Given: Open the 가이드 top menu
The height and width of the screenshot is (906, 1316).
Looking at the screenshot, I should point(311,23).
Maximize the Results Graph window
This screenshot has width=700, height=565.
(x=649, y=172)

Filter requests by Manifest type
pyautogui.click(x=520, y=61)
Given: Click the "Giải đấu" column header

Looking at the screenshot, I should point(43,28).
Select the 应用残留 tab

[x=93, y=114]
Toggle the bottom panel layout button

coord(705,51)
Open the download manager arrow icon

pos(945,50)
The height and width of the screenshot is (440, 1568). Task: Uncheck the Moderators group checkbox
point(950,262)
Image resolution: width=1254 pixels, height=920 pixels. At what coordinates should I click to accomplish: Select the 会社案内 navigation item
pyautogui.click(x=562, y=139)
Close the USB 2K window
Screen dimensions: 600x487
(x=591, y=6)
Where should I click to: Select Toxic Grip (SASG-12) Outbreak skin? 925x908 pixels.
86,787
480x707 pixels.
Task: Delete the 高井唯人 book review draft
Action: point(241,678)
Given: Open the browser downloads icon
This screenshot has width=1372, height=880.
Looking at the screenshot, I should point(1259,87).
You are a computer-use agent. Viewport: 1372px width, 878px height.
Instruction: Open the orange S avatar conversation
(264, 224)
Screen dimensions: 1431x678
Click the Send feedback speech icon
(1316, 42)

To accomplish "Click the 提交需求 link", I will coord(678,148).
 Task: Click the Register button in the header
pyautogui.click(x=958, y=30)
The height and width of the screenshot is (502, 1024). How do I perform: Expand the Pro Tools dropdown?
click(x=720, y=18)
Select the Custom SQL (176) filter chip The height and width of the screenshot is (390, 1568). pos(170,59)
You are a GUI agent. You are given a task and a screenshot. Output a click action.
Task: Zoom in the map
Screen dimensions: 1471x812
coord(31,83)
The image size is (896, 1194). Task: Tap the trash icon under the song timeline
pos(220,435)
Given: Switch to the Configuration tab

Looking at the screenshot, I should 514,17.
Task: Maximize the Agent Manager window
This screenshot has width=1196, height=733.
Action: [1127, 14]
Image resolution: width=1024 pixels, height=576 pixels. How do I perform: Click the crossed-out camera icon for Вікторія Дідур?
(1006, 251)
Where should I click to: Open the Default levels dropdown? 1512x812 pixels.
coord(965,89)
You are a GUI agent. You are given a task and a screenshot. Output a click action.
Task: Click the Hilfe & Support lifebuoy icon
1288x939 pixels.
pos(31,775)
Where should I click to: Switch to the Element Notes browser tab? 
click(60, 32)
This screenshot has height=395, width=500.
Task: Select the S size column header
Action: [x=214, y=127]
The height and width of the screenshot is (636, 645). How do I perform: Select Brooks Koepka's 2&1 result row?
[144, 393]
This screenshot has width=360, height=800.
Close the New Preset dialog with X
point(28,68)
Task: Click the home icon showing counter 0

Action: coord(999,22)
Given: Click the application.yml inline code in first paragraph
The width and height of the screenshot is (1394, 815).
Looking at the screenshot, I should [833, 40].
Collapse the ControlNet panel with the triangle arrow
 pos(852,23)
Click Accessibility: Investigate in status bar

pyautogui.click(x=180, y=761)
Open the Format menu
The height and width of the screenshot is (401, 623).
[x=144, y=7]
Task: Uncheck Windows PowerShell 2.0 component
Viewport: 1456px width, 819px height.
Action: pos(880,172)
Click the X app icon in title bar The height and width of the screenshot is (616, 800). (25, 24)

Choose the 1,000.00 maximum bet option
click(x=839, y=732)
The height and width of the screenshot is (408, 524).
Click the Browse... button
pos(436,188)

> Requirements: Put the listing, from the line with "Click Accessibility: Investigate" up to and including its last line, into a two-column CSV with the headers instruction and click. Give one row per entry, with its text and its answer each in a single quoted field and any line breaks replaced by spaces.

> Expected answer:
instruction,click
"Click Accessibility: Investigate in status bar","pyautogui.click(x=180, y=761)"
"Open the Format menu The height and width of the screenshot is (401, 623).","[x=144, y=7]"
"Task: Uncheck Windows PowerShell 2.0 component Viewport: 1456px width, 819px height.","Action: pos(880,172)"
"Click the X app icon in title bar The height and width of the screenshot is (616, 800).","(25, 24)"
"Choose the 1,000.00 maximum bet option","click(x=839, y=732)"
"The height and width of the screenshot is (408, 524). Click the Browse... button","pos(436,188)"